A simple power strip timer controls the lights and heat mats. The controller I picked up has four outlets that are operated by the timer and four that are powered by the power switch. This worked out well because the heat mats needs to always be on, while the lights need to by cycled.
The hardware store had some handy greenhouse kits to get the plants growing. I found some cheap condensed seedling soil (just add water, woo woo woo!). I found it’s mainly made out of coconut fiber, the same fiber I mix with sand for my crabitat (and a lot cheaper!). I needed two bricks to cover the four flats.
The shelving I chose ended up being a little too short. Each of the flats sticks out a few inches off of the shelf. I will need to come up with a solution for keeping the heating mats pressed against the flats.
The heating mats seem to be pretty standard across various brands. They all have green writing and similar diagrams on them. My local hardware store had them for a few dollars cheaper than online.

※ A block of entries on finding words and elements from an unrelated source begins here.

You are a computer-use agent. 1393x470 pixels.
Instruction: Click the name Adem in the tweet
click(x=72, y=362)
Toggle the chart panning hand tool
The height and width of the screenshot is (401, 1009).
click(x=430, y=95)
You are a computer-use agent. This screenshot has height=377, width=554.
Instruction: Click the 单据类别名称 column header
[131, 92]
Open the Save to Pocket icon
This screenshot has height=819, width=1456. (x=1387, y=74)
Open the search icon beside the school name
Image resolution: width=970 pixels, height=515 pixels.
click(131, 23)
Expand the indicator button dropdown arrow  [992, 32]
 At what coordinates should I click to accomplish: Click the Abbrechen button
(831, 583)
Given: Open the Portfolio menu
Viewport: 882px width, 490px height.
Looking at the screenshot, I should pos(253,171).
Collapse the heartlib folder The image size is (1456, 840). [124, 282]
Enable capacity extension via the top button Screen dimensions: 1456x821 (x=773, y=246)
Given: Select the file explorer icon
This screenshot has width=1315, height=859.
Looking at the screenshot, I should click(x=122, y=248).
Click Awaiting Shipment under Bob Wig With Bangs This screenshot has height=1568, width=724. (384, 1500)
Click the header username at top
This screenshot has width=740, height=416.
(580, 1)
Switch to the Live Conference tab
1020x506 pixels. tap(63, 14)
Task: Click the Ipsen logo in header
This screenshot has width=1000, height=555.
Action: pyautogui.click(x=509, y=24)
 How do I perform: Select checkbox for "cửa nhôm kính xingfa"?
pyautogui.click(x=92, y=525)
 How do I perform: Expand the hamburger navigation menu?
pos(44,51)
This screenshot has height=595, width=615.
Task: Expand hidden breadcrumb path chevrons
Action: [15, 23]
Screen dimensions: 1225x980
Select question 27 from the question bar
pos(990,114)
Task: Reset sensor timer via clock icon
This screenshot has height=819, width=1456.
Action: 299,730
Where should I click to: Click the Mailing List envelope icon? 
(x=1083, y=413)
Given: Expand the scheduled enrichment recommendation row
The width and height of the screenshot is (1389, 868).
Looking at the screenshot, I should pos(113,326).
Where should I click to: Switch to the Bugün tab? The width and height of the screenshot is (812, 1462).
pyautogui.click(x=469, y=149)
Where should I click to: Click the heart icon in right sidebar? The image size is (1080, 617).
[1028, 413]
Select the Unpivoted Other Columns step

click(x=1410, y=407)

Each of the lamps are held on via nuts and bolts attached to the shelving. The chains can be adjusted to change the height of the lamps. After the plants emerge from the ground the lamps can be lowered to a few inches off of the bed and then raised up as the plants get larger. There is an additional shelf that can still be attached, but I do not need it right now. Each lamp has both a cool white and soft white bulbs to help cover the light spectrum. The online community doesn’t see this solution as efficient as purpose-made grow lights, but my local hardware store was out of stock. I’ve read mixed findings on what the best bulbs to use are anyway, so I stuck with the cheapest available and got two different temperatures, even though it might not have any tangible results.
In the future the current shelving can accommodate the ability to double the number of flats. I don’t think my apartment’s small backyard could handle that much organic material in such a small place. Maybe when I move into a house :).